Quoted text
If you got the money then do as you please you wont be upset with Advanced Nutrient its a good line just expensive, if you like to pinch your pennies ( which a lot of growers do) then get something cheaper like GH.


----------



## CEAhaze (May 23, 2011)

In my hydro experience, I have tried Dutch Master, GH, but I had better success with AN. I am not saying AN is the best but it is very convenient for me because I have connects to get them for wholesale price. This is the reason I'm using the whole line. But honestly, I think you can get away with replacing some of their additives for something cheaper at the garden store. I also tried adding Rhino Skin & Senzism in veg and my plants looked better than ever. Again only sharing my experience and if your funds are limited, research the analysis they have on each additives and I'm pretty sure you can replace them with other cheaper brands.


----------



## max316420 (May 23, 2011)

Did you find that rhino skin dropped your ph to waaaay low levels? I'm thinking that it fucked my ph up in my promix and caused lockout..


----------



## Shanus (May 23, 2011)

Im not convinced these boosters do all that much. I am a current AN 3part user, and love the ease and versatility of it. BUT, I did try their BIG BUD and Voodoo Juice at one time. Lets just say I returned the products and bought more of the 3 parts. I like a clean/synthetic tank, so the 2 expensive boosters just pissed me off. Damn, how much crap you gotta dump in a tank? Fukn fighting sludge and all kinds of crap. Not to mention, voodoo is organic. Chlorinated tap water puts a damper on that shit anyhow. Ive never suffered ph problems, aside from ME adding to much down. I just set my 15 gallons at 5.4 and top it off each 3 days and add the tiniest bit of down (1/8 ounce). Sometimes when the ladies are booming and my tanks are older, the ph stays put. Once it drops, salt buildup, time to changeout.

Data lines
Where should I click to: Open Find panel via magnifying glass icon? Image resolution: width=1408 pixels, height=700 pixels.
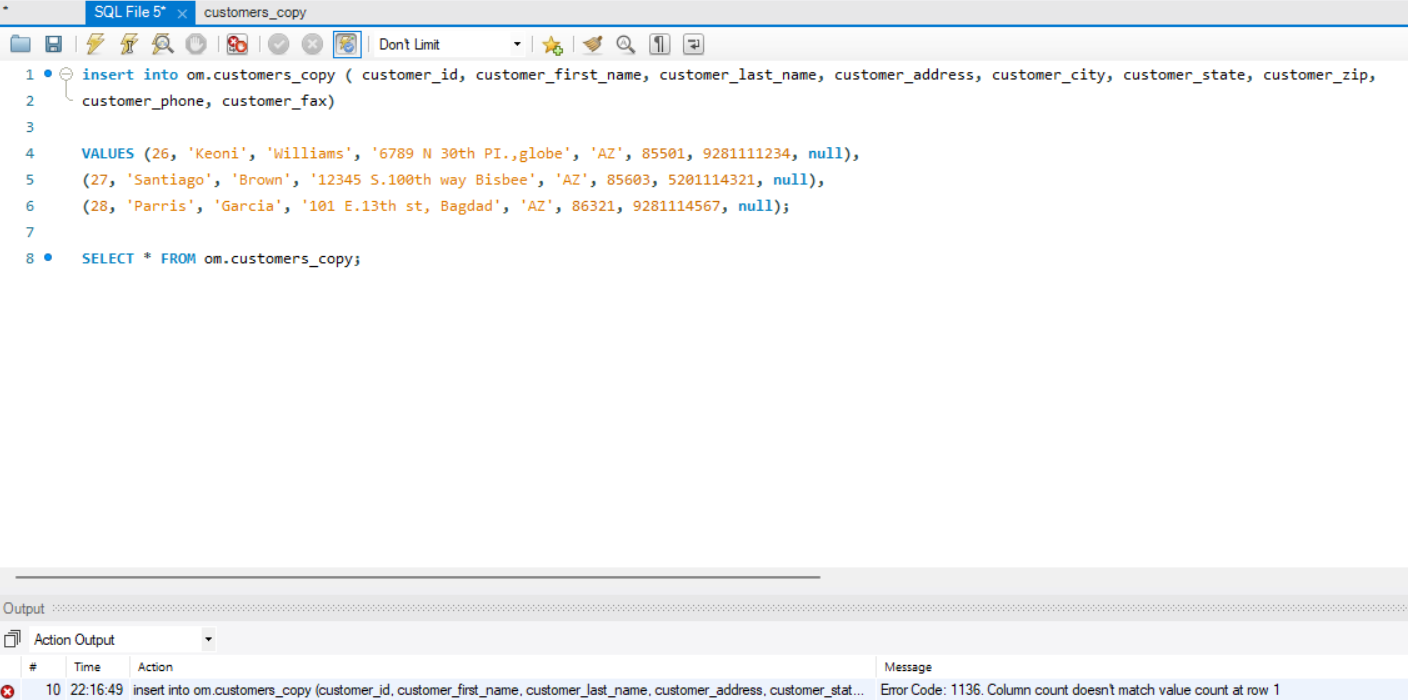coord(625,44)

Complete the following
A. Rewrite the paragraph in the nutrient thread that begins "In my hydro experience" as a bulleted list, keeping its main facts.
B. Summarize the nutrient thread in three sentences.
The listing has no role in these tasks.

Expected outputs
A.
- Tried Dutch Master and GH in hydro, but had better success with AN.
- Doesn't claim AN is the best. It is convenient because connections supply it at wholesale price, which is why the whole line is used.
- Thinks some AN additives could be replaced with cheaper products from the garden store.
- Added Rhino Skin and Senzism in veg, and the plants looked better than ever.
- With limited funds, research the analysis of each additive and replace it with a cheaper brand.

B. Advanced Nutrients is described as a good but expensive line, and GH is suggested as a cheaper option. One grower had better success with AN than with Dutch Master or GH, uses the whole line because of wholesale access, and says cheaper additives could replace some of AN's, while another asks whether Rhino Skin drove pH too low and caused lockout. A third grower doubts that boosters do much, returned Big Bud and Voodoo Juice in favor of the AN 3-part, and keeps a 15-gallon tank at 5.4 with a tiny bit of pH down.